__SET TASKS__
a – Please sum up the comics review in two sentences.
b – List every comics writer the comics review names.

__PAGE EXTRACT__
However, more than offering Ellis a chance to play with Galactus, it’s also interesting to see Ellis writing. Ellis himself has been relatively critical of the superhero genre, and a bit of that shines through. I can’t help but get the feeling that I’m reading a big event comic that isn’t really interested in heroes. Lamenting the small-minded focus of the X-Men, Sam Wilson is very critical of how they just barged into a complicated situation. “I bet you didn’t even stop to turn on a TV to see if anything else was going on,” he suggests. Indeed, even Hawkeye – the former black ops specialist – finds working with superheroes a bit exhausting. “No showboating, no ‘you think this A stands for France’, no overgrown kids getting into their battle armour drunk,” he whines to the Black Widow. “The bigger and weirder this gets, the less professional it becomes.” Ellis even has Jean Grey call out Wolverine on his dickish behaviour during Mark Millar’s Ultimate X-Men run (“You’re the guy who confesses to being hired to kill the Professor — after I let you go to bed with me,” she warns him as he expresses concern, “So, really, shut up with anything that sounds like you care. Because you don’t.”), perhaps suggesting that these aren’t the kind of people who should be saving the world.
Incidentally, it’s interesting to note how much of a reaction that ‘you think this A stands for France’ line has drawn from other writers on the character. Early in his run on Captain America, Ed Brubaker went out of his way to have Steve Rogers share his anecdotes about the bravery of the French resistance as a none-too-subtle jab at Mark Millar. Here Ellis goes out of his way to not only ridicule the line, but also drafts his version of Captain America as perhaps a bit more mature than Millar’s iteration of the same character. “I knew Russian soldiers during the war,” he explains to a Russian supersoldier, “They were good and decent men, and they made horrible sacrifices to defend their people.”
To Ellis, Captain America isn’t a superhero, despite what the colourful costume might fool you into thinking. When his Russian counterpart suggests that there is some sort of magical quality to their confrontation (“There is music in this,” his foe suggests, “Great music”), Steve dismisses the romanticism with cold pragmatism. Fighting isn’t about showing off, as Steve explains, “Fighting’s about winning.”
The Ultimate iteration of the character has always been a little louder and more boistrous than his mainstream counterpart – Millar suggesting that he’s a product of a different time. Ellis, however, offers something of a more nuanced portrayal. This is a character who watched the world change while he was frozen – he never even saw the atomic bomb drop. He’s trapped in a world with concepts that to him are utterly terrifying in scope, but there are things that haven’t changed. Ready to leap into action rather than pondering the enormity of it all, he explains to Nick Fury, “Terrorism I can hit.” Hitting things is the one thing he is still very good at and hasn’t changed – perhaps that’s why he clings to it.

__SUPPLIED RECORDS__

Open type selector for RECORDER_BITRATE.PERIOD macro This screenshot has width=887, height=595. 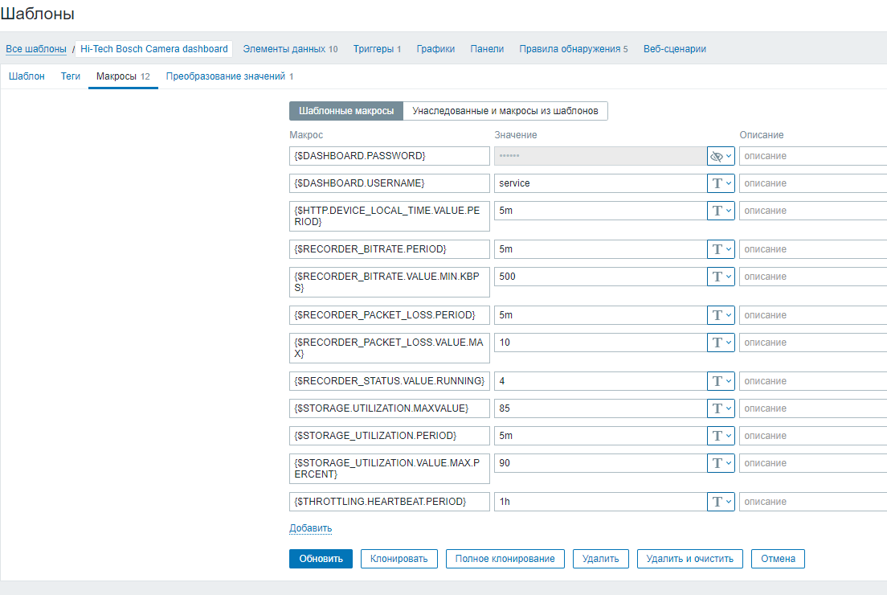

...

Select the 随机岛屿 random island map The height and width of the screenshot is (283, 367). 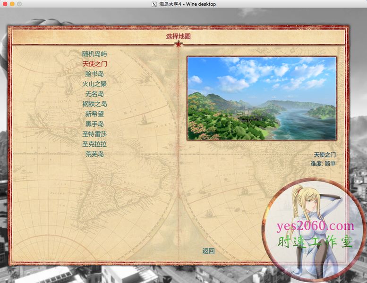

__SOLUTION SET__
a – The review finds that Ellis, who has been relatively critical of the superhero genre, writes a big event comic that seems uninterested in heroes, with Sam Wilson criticizing the X-Men, Hawkeye finding superheroes unprofessional and Jean Grey calling out Wolverine. It also sees Ellis's Captain America as more mature and nuanced than Millar's version: a pragmatic fighter who rejects romanticism, says fighting is about winning and clings to hitting things as something that hasn't changed.

b – Ellis, Mark Millar, Ed Brubaker